▶ _What you are asked to do_: Return every line in the entries below where the word "label" shows up.

▶ _Records to process_:
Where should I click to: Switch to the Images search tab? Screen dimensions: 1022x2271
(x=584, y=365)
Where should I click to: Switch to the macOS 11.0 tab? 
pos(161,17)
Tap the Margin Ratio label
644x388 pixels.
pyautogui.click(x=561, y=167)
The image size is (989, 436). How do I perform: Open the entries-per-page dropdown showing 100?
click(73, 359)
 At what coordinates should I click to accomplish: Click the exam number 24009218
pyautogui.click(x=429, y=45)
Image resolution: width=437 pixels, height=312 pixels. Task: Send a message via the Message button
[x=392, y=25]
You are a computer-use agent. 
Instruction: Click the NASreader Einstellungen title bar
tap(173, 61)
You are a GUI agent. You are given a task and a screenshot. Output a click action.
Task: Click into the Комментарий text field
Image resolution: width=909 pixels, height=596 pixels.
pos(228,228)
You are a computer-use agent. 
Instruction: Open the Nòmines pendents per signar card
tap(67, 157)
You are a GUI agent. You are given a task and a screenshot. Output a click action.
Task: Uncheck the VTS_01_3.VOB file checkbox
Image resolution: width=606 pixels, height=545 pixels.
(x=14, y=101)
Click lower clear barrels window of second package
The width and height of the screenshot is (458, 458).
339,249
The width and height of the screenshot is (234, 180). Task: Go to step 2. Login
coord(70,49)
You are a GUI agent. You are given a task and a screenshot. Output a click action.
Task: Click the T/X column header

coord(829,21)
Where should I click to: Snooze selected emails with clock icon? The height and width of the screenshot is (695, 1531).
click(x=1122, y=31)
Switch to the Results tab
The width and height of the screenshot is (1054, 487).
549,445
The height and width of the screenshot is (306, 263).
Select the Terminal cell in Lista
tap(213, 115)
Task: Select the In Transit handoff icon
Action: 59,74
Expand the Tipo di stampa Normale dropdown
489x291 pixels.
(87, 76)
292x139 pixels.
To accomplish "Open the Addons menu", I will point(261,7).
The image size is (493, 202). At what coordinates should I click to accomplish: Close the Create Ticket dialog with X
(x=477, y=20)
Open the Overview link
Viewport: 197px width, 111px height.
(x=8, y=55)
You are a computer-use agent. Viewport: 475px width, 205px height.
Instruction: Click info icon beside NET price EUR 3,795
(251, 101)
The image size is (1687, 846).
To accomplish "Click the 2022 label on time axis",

▶ _Solution for this task_:
Tap the Margin Ratio label
To accomplish "Click the 2022 label on time axis",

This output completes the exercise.